The Legislature passed a restructuring bill and eliminated the Budget and Control Board (BCB). Is that big news? Definitely – but not for the reasons politicians are claiming. Rather, the big story is how politicians spent three years making a terrible system even worse and claiming victory for it.

As SCPC Policy Analyst Dillon Jones put it, the so-called “restructuring” bill should be called “The Budget and Control Board Re-naming Act.” For all protracted legislative debating, what they ultimately passed would: 1) give the governor the authority to manage more government workers, 2) create at least three new state agencies, 3) create more oversight power for legislative leaders, 4) give the Legislature authority to place under oath anyone appearing before a committee AND make it illegal to speak an untruth to the committee (apparently still legal for legislators on the committee to lie to the citizens who elect them), and 5) leave the real power exactly where it is today – in the hands of the same five people on a new board with a new name.

Nothing of substance has changed.

It seemed as if there was finally momentum to rid the state of the BCB, a board that allowed everyone to pass the political buck by diffusing power that should belong solely to the governor or to the Legislature among five members (governor, state treasurer, state comptroller general, Senate Finance Committee chairman and House Ways and Means Committee chairman). SCPC’s proposal made it simple: Eliminate the BCB and move its functions to either the executive branch or the Legislature. There should be no “hybrid” boards – the separation of powers should be clear, and so should the chain of accountability.

This bill started out weak with the Senate version, which created the Department of Administration but did not eliminate the Budget and Control Board.  It went from bad to worse as the bill went back and forth between the two chambers. The new BCB is called the State Fiscal Accountability Authority (SFAA), and has the exact same members as the BCB – along with all the real power, including managing the contract process (over which legislators should have no authority, given that they pass the laws creating the need for the contract) and the authority to indebt taxpayers through bonds. This system of managing government has always favored insider politicians because there are five people to hold accountable for poor policy decisions – two of whom are not elected statewide – instead of just the governor (as is the case in the other 49 states).
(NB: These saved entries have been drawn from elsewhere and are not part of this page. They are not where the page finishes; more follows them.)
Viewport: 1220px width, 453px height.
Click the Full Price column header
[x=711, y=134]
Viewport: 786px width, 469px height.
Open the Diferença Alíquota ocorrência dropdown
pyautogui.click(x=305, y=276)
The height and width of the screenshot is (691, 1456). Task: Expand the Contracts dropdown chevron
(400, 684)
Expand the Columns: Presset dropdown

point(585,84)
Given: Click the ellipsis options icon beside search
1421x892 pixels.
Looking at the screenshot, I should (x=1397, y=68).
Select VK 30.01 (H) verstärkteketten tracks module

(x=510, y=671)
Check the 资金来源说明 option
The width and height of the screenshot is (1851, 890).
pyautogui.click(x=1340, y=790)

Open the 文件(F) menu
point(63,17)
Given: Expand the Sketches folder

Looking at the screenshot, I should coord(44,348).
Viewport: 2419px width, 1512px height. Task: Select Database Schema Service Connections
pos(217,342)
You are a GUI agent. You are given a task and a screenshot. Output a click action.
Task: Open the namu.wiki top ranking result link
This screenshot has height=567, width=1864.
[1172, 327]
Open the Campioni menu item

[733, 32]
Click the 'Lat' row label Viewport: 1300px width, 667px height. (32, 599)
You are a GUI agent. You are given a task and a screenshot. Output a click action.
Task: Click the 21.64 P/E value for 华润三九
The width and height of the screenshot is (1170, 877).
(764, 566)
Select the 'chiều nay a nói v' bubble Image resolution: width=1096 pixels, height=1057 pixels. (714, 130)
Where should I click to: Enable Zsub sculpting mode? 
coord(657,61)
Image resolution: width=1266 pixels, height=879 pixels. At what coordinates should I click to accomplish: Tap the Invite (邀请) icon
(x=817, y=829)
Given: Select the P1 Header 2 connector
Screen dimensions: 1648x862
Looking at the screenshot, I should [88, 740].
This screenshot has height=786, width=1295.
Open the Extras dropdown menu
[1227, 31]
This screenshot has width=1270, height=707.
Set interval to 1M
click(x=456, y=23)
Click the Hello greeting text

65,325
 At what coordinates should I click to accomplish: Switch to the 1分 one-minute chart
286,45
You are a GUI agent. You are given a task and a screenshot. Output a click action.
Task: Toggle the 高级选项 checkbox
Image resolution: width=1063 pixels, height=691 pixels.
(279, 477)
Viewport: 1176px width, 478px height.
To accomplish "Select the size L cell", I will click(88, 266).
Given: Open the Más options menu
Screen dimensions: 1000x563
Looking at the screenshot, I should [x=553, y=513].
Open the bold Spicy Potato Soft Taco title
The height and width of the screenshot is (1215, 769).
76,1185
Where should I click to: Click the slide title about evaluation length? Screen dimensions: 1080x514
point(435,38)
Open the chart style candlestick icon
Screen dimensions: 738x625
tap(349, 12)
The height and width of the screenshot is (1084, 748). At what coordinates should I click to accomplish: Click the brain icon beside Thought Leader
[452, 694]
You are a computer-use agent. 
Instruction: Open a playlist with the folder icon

By the same token, the Legislature avoided responsibility that could become politically messy, such as having to vote up/down on every project for which they borrow money instead of authorizing broad authority then leaving the “pesky details” of exactly what we do with the money to the SFAA. The Legislature also refused to do its job to enact mid-year budget cuts, transferring that power from the BCB – which routinely issues across-board cuts instead of actually reviewing every program to see which ones are more essential (i.e., cutting school budgets at the same rate as tourism advertising) – into the hands of the Office of Executive Budget.

In short, the General Assembly shuffled around state employees, created several new agencies and gave themselves just a bit more power. Progress? Not even close! This is yet another line in the sand for citizens vs. their elected officials. Politicians are hopeful that citizens will congratulate them for “fixing” our corrupt government structure. We shouldn’t – because they didn’t.

What our politicians have actually done is guarantee the public will have even less trust in them than most already do. That’s an accomplishment of some sort, though hardly one to brag about.